* **Exercise brief**: Could you report every line of the listing below that holds the word "Given"?

Top of Records for this task

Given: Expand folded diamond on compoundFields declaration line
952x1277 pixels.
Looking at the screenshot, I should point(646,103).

Bottom of Records for this task
Top of Records for this task

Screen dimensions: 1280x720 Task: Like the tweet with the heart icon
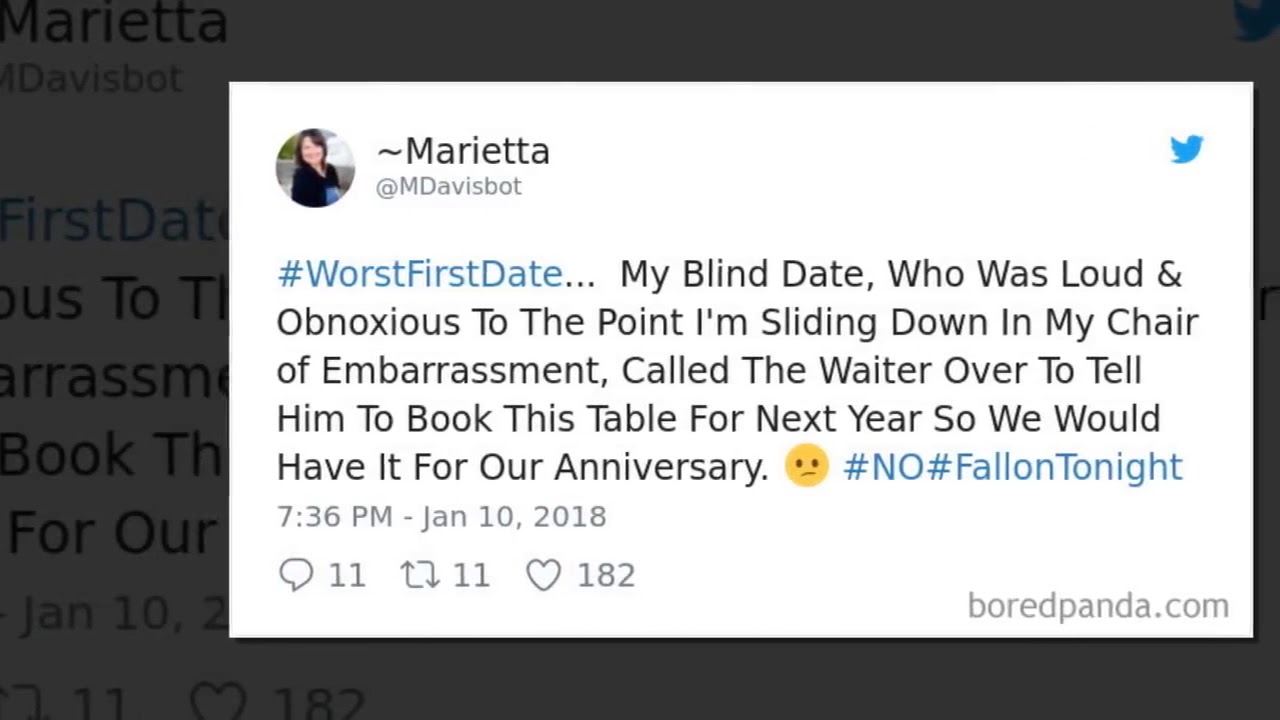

Bottom of Records for this task
Top of Records for this task

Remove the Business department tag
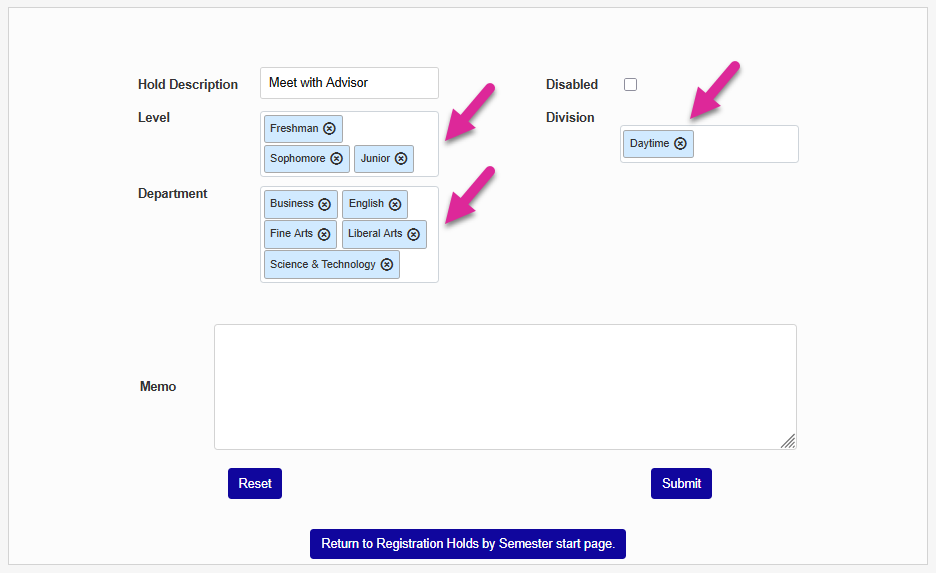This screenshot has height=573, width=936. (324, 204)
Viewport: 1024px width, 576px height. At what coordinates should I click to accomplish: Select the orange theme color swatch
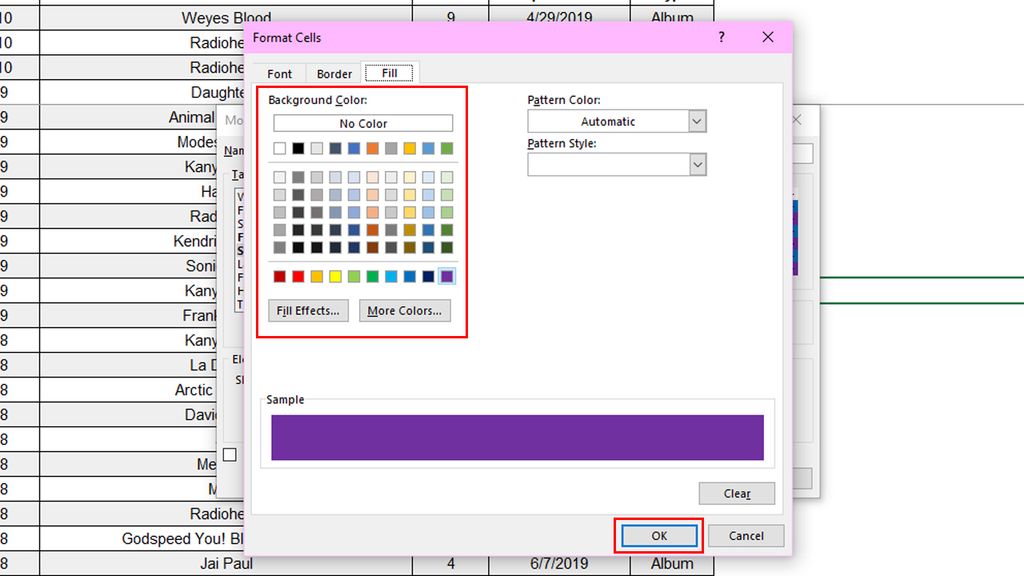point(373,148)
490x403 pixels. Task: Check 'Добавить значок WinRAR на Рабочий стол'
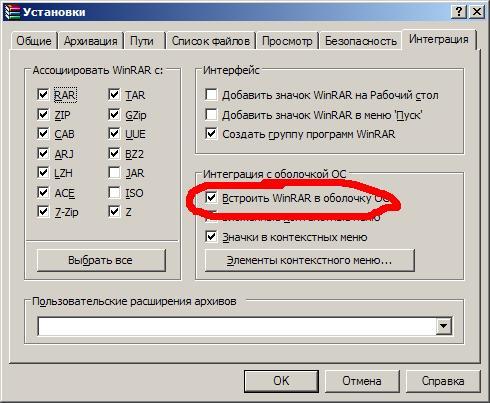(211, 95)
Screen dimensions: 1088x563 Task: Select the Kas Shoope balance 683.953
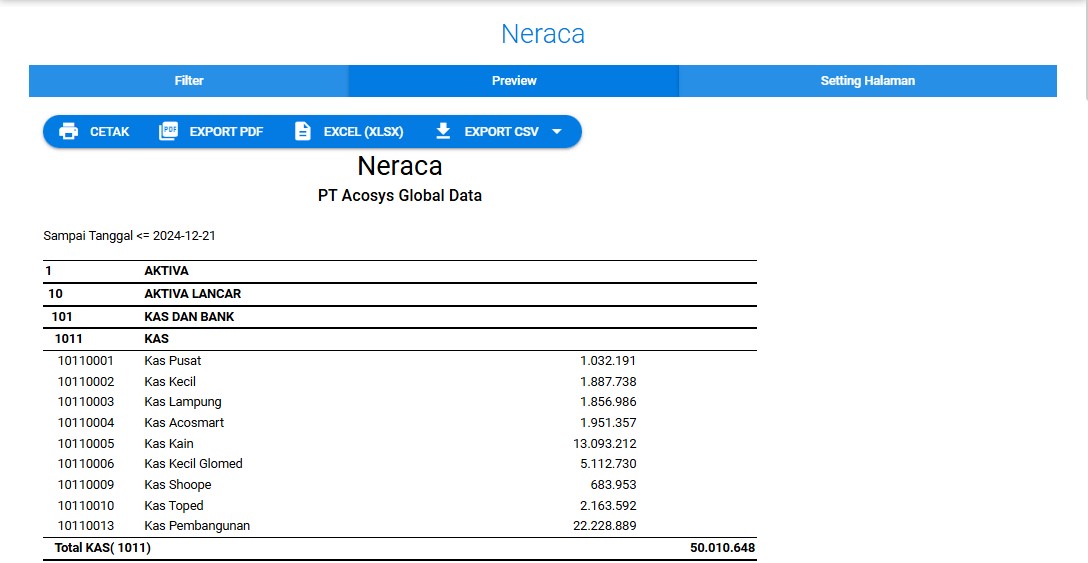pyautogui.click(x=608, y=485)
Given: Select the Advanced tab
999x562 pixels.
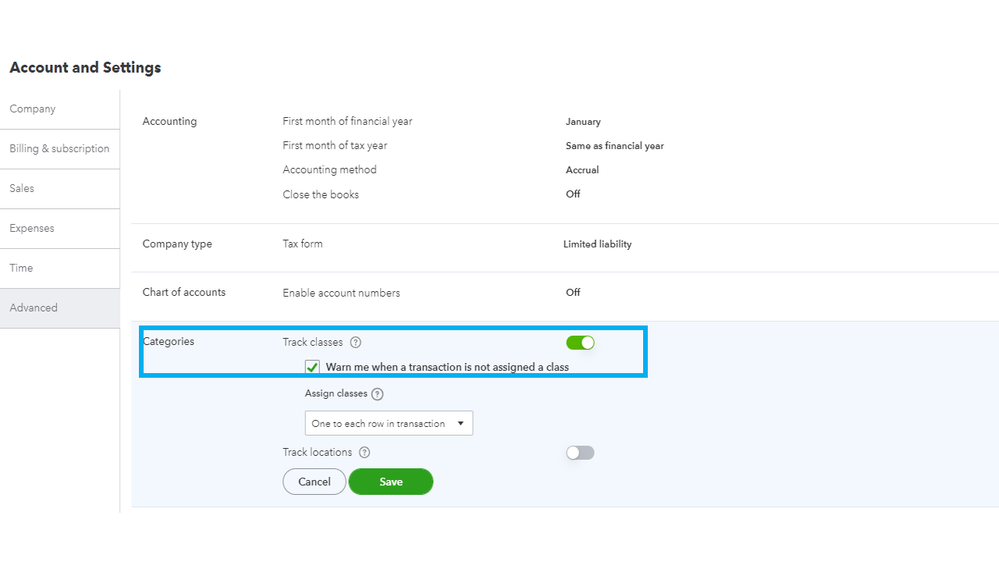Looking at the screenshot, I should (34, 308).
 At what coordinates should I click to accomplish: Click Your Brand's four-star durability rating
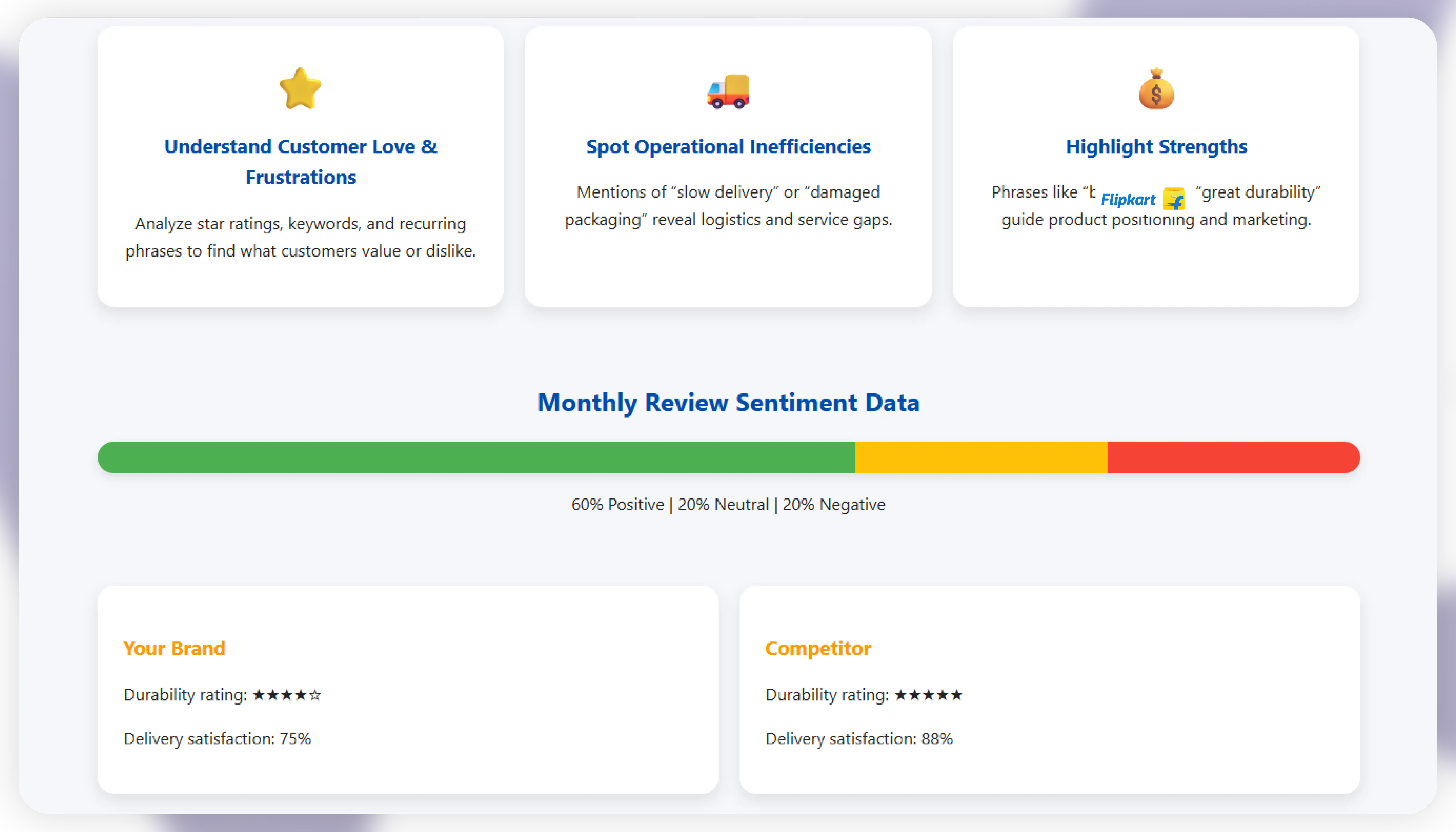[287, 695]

Bottom of Records for this task

* **Result for this task**:
Given: Expand folded diamond on compoundFields declaration line
Given: Select the Advanced tab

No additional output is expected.